* _WHAT THE TASK ASKS_
Reproduce the passage from the text on testing and debugging stacked dies word for word, starting at "Ultimately, the testing" and ending at "and interaction properties.".

* _TEXT BLOCK_
------------------------------------

Ultimately, the testing of heterogeneous die will be a mixture of “component test”, where a die is tested (in the stack) against fault models, parametric requirements and yield criteria to ensure the die is “known good”; and “board test” where a die is tested as a part of an integrated stack, covering interconnect, and interaction properties.

1.5     Debug-Diagnosis Edit

Similar to a PCA test environment, the major challenges with debug and diagnosis will be the ability to correlate failures at the stack level to defects/faults on the die.  Functional tests at the stack level (mid-bond, post-bond and final test) will be very difficult to debug, especially when the failing die is in the middle of the stack (allowing for little to no “debug” access).  The problem is compounded by the implication that it will be virtually impossible to remove a die from the stack without significant damage.  Failure analysis of “systemic” defects will be costly, time consuming and ineffective unless adequate test/debug/FA resources are available at stack level test.  Diagnosis may also be impaired by “environment factors” (thermal and power integrity) and an inability to identify potential TSV defects pre and post assembly.  Note, it is imperative that stack level testing be able to discriminate die level defects/failures from failures due to the assembly process. 

Significant integration of built-in test and debug features will be required at both the die level and the stack level.  These features could include: built in logic analyzers/state capture, oscilloscopes, temperature and power monitors, droop detectors.  Data from these debug features should be logged by the stack integrator and provided to the die provider along with the failing, stack level test.  Moreover, significant advancements are also needed in Built-in Test and Debug technologies themselves.  Areas such as Analog BIST and Functional BIST, as well as current logic and memory BIST require significant breakthroughs in order to facilitate test and debug capabilities in a limited access environment. Use of Built-in Test and Debug features may allow the die provider to recreate both the test environment and the failure at the stack level.  Socketing/fixturing technologies will need to be significantly enhanced to allow for partial/full stack configuration on ATE.  “Test interposers” may also be used to help identify/debug systemic, assembly-induced defects.  Data-driven debug/diagnosis techniques may be another alternative over time.

------------------------------------

* _RECORD EXTRACTS_
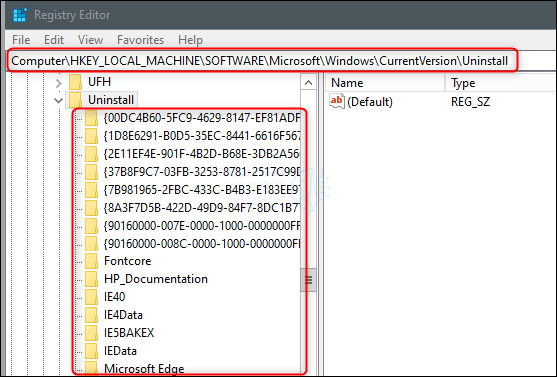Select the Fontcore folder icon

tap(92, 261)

------------------------------------

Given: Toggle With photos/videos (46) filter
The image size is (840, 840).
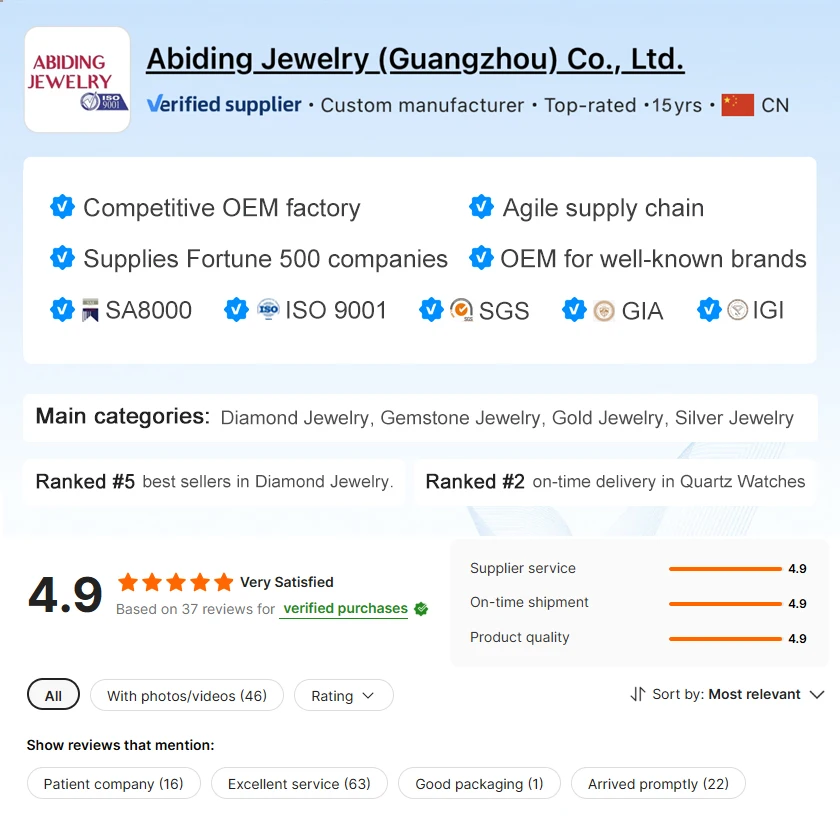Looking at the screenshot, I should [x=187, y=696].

------------------------------------

* _SOLUTION TO THE PROBLEM_
Ultimately, the testing of heterogeneous die will be a mixture of “component test”, where a die is tested (in the stack) against fault models, parametric requirements and yield criteria to ensure the die is “known good”; and “board test” where a die is tested as a part of an integrated stack, covering interconnect, and interaction properties.